Ministres, Cosse et Placé veulent quand même rester conseillers régionaux

J'Y SUIS, J'Y RESTE – Les deux petits nouveaux au gouvernement, Emmanuelle Cosse et Jean-Vincent Placé, refusent d'abandonner leur siège à la région Ile-de-France. Au moins, l'un des deux avait prévenu.

Leur famille politique, qui prend déjà très mal leur soutien au gouvernement, risque de déchanter un peu plus. Fraîchement arrivés au gouvernement Valls 3, pas question pour Emmanuelle Cosse et Jean-Vincent Placé de quitter les bancs de la région Ile-de-France.

Cosse, le reniement

A commencer par la nouvelle  ministre du Logement dans le gouvernement Valls 3. Ce vendredi, elle a réaffirmé qu'elle gardait volontiers une place de conseillère régionale d'Ile-de-France. Il s'agit là de son seul mandat électif mais cette décision se heurte néanmoins aux règles internes du parti écologiste Europe Ecologie-Les Verts. En revanche, l'ex patronne d'EELV abandonnera la présidence de groupe au conseil régional. Une décision qu'elle a annoncé dans un mail adressé aux 14 élus du groupe écologiste et rendu public par France 3 Ile-de-France.

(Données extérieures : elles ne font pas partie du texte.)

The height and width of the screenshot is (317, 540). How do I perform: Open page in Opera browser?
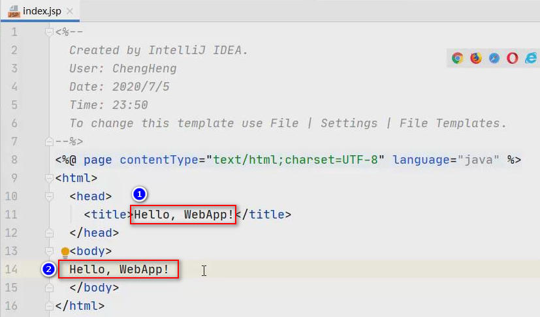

Une position vivement contestée par ses camarades écologistes pour celle qui réclamait lors de ses vœux à la presse début janvier une réforme constitutionnelle interdisant le cumul des mandats. Emmanuelle Cosse citait entre autres comme objectifs "la réduction du nombre d'élus" et "la poursuite de ce qui a été fait pour la réduction du cumul des mandats". Autre citation qui pèse lourd : lors de l'annonce des listes en course pour les élections régionales de 2015 , Emmanuelle Cosse garantissait également "une liste militante ouverte sur la société... et garantie sans cumul". Des convictions qui semblent s'être volatilisées dès son arrivée au gouvernement.

Placé avait prévenu

Pour son collègue Jean-Vincent Placé, les choses sont un peu différentes. Nommé secrétaire d'Etat en charge de la réforme de l'Etat et de la simplification, il entend, lui aussi, garder son siège de conseiller régional d'Ile-de-France. "Je n’ai pas eu une once d’hésitation. Je suis contre le mandat unique. Il est important de conserver un mandat local", a confié le nouveau membre du gouvernement à son arrivée. Le président du mouvement de l’Union des démocrates et des écologistes depuis quatre mois, doit en revanche abandonner son siège de sénateur de l’Essonne.

La décision de l'ex d'EELV fait davantage sens : candidat dans l'Essonne lors des municipales en février 2014 , il avait promis : "Si je suis élu, je démissionnerai de mon poste au conseil régional". Mais attention, pas trop de zèle non plus. Il avait rappelé que "les écologistes sont pour le non-cumul des mandats, mais pas pour le mandat unique. Nous sommes pour un ancrage local". Autant d'interprétation pour trouver de la cohérence à sa situation, c'est beau.